Kepala Bapenda Mimika, Dwi Cholifah, mengatakan realisasi penerimaan PBB P2 saat ini telah mencapai sekitar Rp49 miliar.

“Dari total 44.234 lembar, penyaluran sudah mencapai 50 persen baik di distrik kota maupun pesisir. Realisasi penerimaan sudah Rp49 miliar lebih, terdiri dari PT Freeport Indonesia Rp48,1 miliar dan masyarakat Rp1,4 miliar,” ujarnya, Sabtu (11/4/2026).

Dari target total penerimaan sebesar Rp89,44 miliar, kontribusi terbesar berasal dari PT Freeport Indonesia dengan target Rp70,9 miliar, sementara dari masyarakat ditargetkan Rp15 miliar.

Distribusi SPPT dilakukan secara berjenjang dengan melibatkan aparat distrik hingga petugas lapangan untuk menjangkau masyarakat, khususnya di wilayah pesisir.

“SPPT disalurkan melalui kepala distrik, kemudian ke petugas distrik dan selanjutnya ke masyarakat.
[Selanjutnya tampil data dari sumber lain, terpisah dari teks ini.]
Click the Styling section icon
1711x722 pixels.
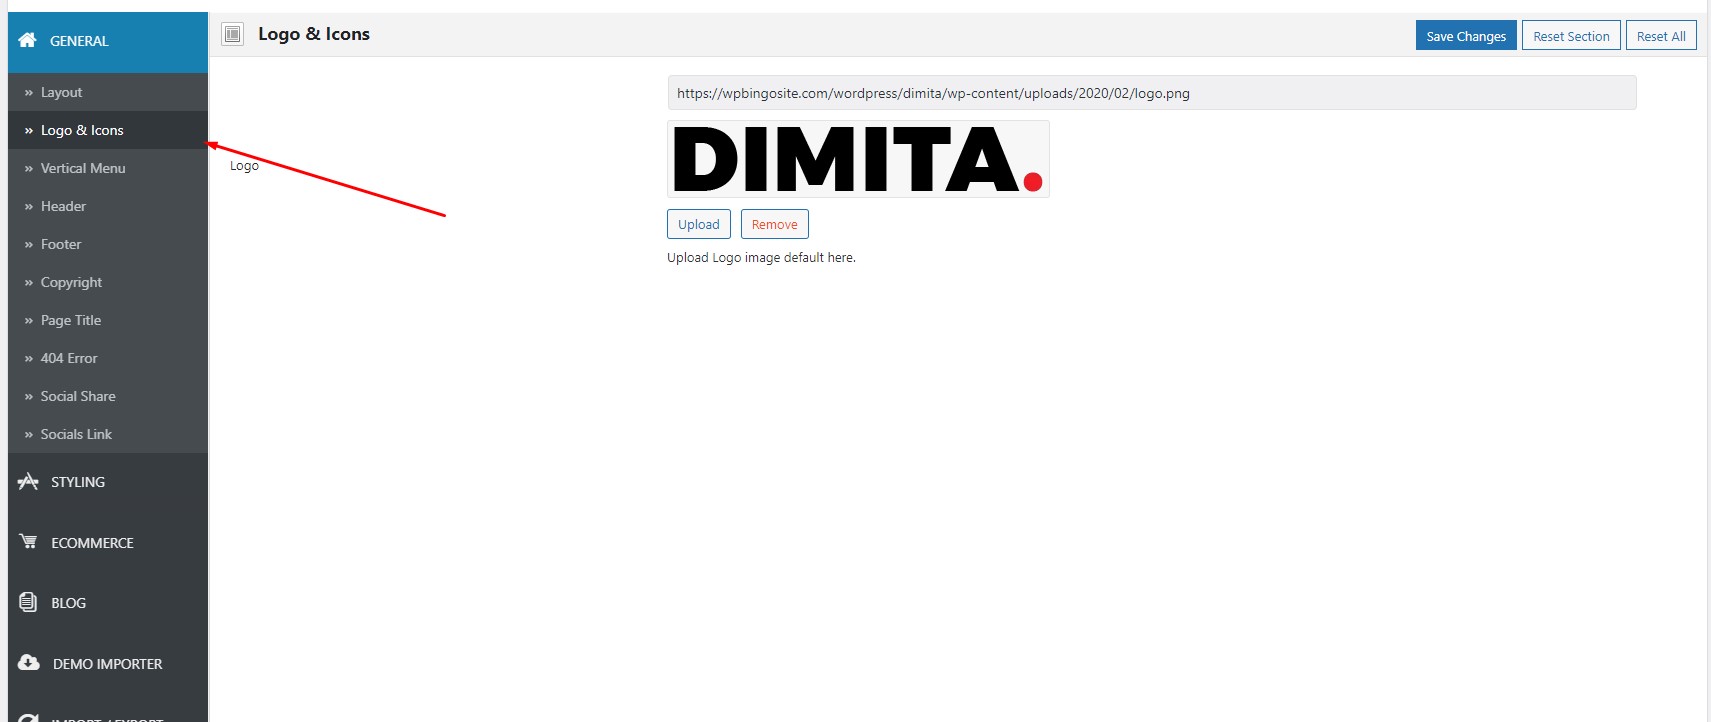coord(28,481)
Saat ini kami fokuskan penyaluran di wilayah kota,” jelasnya.

Bapenda menargetkan seluruh distribusi SPPT rampung pada akhir April 2026. Jika belum tuntas, proses penyaluran akan dilanjutkan oleh petugas internal Bapenda.

Selain itu, masyarakat kini dapat melakukan pembayaran pajak secara daring melalui aplikasi perbankan.

“Setelah pembayaran online, bukti bisa dibawa ke Bapenda atau Bank Papua untuk mendapatkan cap dan stiker pelunasan sebagai syarat mengikuti undian gebyar pajak,” tambahnya.

Terkait kebijakan pemutihan denda PBB P2, Dwi memastikan program tersebut tetap akan dilaksanakan seperti tahun-tahun sebelumnya, menyesuaikan dengan keputusan bupati.

“Biasanya pemutihan denda ada pada momen HUT RI Agustus dan HUT Mimika di Oktober,” tutupnya.